Screening pays tribute to five years of live music videos
Southern Souls showcases intimate performances of up-and-coming indie musicians in southern Ontario. Videographer Mitch Fillion created the project five years ago when he saw an opportunity to better represent Ontario's local music scene. Inspired by La Blogotheque's Take Away Shows (Paris, France) and The Black Cab Sessions (London, England), he set out to capture the essence of live bands in the environments where they live and breathe.
This Saturday, April 19, the first-ever Southern Souls screening will be held at Oz Studios. Some of the best videos from Fillion's expansive archive will be shown, including a few unreleased ones (like a performance from members of The Band). Drinks will be served, musicians will be mingling, and the party won't stop til 2am.
Are you a Southern Souls junkie? Ever wonder what goes into making these high-def videos? Fillion filled us in on what goes on behind the scenes.
How have you seen Southern Souls change over the last five years?

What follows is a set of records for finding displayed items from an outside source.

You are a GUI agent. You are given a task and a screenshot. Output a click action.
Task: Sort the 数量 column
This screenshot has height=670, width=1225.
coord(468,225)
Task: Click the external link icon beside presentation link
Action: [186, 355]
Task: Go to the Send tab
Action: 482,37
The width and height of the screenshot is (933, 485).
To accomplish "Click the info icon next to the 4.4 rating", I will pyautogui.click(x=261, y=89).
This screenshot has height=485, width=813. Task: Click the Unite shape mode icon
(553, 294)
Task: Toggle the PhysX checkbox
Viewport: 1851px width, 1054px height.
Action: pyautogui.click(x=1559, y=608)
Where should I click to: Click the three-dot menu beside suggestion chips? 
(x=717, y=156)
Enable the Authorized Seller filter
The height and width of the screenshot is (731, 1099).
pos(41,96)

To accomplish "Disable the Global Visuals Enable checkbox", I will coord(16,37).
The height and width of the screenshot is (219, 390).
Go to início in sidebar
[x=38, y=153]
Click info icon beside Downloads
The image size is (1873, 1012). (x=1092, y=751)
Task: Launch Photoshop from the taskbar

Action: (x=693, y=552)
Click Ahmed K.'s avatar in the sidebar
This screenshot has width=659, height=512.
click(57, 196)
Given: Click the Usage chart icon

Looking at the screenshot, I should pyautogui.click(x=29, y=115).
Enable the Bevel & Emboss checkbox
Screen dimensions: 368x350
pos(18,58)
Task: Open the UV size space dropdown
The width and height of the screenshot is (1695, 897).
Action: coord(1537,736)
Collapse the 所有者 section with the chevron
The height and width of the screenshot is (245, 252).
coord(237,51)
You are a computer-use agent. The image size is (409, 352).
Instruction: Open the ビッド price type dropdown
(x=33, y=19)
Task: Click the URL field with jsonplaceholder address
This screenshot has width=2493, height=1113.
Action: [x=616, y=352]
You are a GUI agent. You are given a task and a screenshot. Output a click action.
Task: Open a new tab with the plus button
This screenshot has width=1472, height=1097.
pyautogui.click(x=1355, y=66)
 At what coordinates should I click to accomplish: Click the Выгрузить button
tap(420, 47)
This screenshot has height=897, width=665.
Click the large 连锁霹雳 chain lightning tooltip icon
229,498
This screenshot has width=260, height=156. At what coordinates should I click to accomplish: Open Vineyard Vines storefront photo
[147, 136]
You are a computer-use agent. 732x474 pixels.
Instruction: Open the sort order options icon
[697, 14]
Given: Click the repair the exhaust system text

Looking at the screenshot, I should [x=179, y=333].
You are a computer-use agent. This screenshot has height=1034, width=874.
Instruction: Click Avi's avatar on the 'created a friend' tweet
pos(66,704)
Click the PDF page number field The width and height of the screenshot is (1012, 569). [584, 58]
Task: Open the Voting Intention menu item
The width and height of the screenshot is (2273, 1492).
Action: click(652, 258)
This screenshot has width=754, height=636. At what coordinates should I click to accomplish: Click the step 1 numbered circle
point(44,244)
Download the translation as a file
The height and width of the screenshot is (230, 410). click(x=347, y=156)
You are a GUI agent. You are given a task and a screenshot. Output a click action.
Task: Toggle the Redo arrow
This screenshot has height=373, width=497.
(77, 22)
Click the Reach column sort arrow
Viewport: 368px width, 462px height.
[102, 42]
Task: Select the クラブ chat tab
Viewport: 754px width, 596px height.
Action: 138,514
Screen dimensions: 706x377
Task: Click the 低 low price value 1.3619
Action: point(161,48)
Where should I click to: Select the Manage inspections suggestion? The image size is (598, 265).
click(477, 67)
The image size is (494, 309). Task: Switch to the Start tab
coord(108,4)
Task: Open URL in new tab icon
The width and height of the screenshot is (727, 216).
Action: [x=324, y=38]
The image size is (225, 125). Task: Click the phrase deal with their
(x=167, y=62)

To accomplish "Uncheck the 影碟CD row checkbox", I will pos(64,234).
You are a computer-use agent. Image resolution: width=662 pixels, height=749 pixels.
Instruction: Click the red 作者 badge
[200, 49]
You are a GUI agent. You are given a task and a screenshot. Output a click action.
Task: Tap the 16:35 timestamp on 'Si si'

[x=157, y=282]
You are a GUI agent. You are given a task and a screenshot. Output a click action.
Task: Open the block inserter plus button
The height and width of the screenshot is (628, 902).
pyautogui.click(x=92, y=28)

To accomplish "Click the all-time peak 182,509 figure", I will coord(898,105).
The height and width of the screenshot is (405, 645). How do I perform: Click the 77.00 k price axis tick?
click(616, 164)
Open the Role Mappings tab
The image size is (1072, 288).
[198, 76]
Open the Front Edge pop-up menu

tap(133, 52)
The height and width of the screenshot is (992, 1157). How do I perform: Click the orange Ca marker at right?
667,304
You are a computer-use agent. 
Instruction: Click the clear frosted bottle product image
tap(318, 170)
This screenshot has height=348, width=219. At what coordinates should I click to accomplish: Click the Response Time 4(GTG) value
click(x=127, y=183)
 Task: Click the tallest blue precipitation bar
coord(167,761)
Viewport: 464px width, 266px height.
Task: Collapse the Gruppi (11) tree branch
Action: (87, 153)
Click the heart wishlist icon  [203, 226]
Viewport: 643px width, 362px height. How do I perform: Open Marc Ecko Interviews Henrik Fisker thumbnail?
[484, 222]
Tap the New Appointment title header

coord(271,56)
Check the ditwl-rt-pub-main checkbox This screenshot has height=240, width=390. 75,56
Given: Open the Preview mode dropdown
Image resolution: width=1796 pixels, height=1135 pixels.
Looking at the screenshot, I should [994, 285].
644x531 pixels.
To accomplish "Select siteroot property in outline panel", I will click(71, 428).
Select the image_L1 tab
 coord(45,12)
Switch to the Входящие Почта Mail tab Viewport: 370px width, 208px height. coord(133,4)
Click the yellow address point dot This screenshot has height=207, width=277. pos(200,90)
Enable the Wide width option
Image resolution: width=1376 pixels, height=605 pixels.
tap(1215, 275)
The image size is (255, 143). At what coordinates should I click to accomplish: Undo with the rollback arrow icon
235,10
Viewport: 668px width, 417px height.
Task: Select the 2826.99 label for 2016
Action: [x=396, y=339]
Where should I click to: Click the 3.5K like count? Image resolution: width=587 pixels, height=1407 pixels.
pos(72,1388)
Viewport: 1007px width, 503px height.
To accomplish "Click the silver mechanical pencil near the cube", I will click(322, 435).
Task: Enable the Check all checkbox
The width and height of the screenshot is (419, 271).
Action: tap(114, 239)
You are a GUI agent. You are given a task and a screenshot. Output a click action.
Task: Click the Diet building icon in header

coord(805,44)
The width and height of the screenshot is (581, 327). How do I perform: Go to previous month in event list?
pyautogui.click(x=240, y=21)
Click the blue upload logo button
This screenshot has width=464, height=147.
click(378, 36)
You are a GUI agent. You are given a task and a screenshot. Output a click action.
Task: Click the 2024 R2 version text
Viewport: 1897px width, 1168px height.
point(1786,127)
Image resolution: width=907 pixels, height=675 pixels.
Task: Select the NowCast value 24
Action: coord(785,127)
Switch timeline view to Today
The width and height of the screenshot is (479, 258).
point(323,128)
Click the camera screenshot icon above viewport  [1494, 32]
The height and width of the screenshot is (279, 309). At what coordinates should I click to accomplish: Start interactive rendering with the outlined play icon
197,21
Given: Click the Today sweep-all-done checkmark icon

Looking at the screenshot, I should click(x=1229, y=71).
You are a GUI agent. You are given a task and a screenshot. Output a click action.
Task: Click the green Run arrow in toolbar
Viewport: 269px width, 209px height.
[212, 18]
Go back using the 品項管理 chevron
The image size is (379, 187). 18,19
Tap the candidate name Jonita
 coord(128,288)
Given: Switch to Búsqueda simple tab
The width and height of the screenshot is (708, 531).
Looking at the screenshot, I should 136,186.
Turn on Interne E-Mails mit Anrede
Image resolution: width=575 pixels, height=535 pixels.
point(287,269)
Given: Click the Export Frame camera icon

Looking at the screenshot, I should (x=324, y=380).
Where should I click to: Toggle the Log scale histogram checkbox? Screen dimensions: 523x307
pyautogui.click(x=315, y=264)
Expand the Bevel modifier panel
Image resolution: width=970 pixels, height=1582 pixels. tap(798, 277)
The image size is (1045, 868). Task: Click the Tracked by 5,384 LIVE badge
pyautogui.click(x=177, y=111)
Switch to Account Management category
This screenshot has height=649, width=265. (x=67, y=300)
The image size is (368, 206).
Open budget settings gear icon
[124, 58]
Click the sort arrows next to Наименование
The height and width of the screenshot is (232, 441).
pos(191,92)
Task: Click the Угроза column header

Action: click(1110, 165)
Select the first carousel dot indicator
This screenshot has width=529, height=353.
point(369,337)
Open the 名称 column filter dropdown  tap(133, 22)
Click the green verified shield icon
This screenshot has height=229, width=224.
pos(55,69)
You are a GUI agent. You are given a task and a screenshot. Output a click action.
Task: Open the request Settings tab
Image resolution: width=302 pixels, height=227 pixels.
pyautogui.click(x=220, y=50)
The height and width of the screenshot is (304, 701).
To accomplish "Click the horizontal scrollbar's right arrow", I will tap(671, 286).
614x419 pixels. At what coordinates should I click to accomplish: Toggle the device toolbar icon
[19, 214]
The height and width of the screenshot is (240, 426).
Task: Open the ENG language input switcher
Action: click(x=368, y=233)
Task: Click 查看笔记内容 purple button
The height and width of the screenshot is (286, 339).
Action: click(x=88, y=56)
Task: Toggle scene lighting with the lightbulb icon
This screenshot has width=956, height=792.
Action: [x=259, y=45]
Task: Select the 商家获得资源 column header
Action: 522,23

It's funny, because there was a point a couple of years back when Thom Gill made a joke about how the site should just be called "Mitch's Cool Video Page" or something along those lines. (That) made me realize it was time to expand the project beyond the video content. I now have about seven writers on the team who do reviews, interviews, and articles, and we also have an awesome illustrator and three photographers who produce a lot of cool content for us. I think I've also gotten a little bit better at shooting and capturing audio over the last five years (I hope).
How do you select the bands you make videos for?
I get a ton of email submissions on a daily basis and probably end up working with about a third of them. I go with whatever interests me, really. Good lyrics are important, especially for this kind of performance, when there's not a lot to hide behind.
What is a typical video shoot like?
I arrive a bit before most of the band shows up so I can get my camera ready and film them coming in and setting up. I shoot them until they're all set up and then I quickly tape some lav mics under the singers' shirts and place some field recorders near instruments and around the room. We do a few takes of each song and the whole process takes maybe half an hour to an hour and a half, depending on how practiced the band is and how many takes they do. A lot of the time we only do one take of each song, especially with the bigger artists. It gets a bit stale when you start going over three takes per song, so I try not to encourage that.
What have been some of the worst mishaps during video shoots?
I think the one that takes the cake was when I was filming with Dinosaur Bones at Dream House Studios and the studio almost went up in flames. A cigarette butt must've sparked a fire on a bunch of cardboard boxes next to the building but luckily the fire department was there super quick and got things under control pretty fast. We were able to get back in about 20 minutes later and finish recording but it wasn't the most pleasant air to breathe inside.
Who have been some of your favourite bands to work with, and why?
It's been surreal to work with bands that I grew up listening to like Limblifter, David Bazan, and Joan of Arc, but in those situations it's usually a quick shoot and I don't really get a chance to hang and talk with the artist that much afterwards. I'm sure I wouldn't know how to act cool around them anyways, being way too starstruck. I've made friends with a lot of great artists in the city who I've worked with multiple times and it's been really nice building a unique relationship with them.
Do you have plans in the works for expanding Southern Souls?
As far as the video content goes we've been doing a lot more multi-camera concert recordings to switch things up a bit and I think we'll soon start to do some more video interviews with bands as well. Aside from Southern Souls, I am directing the Live At Massey Hall concert series that starts in May, which you can see a trailer for here. It's a huge opportunity for me and definitely the biggest project I've ever had the privilege of working on.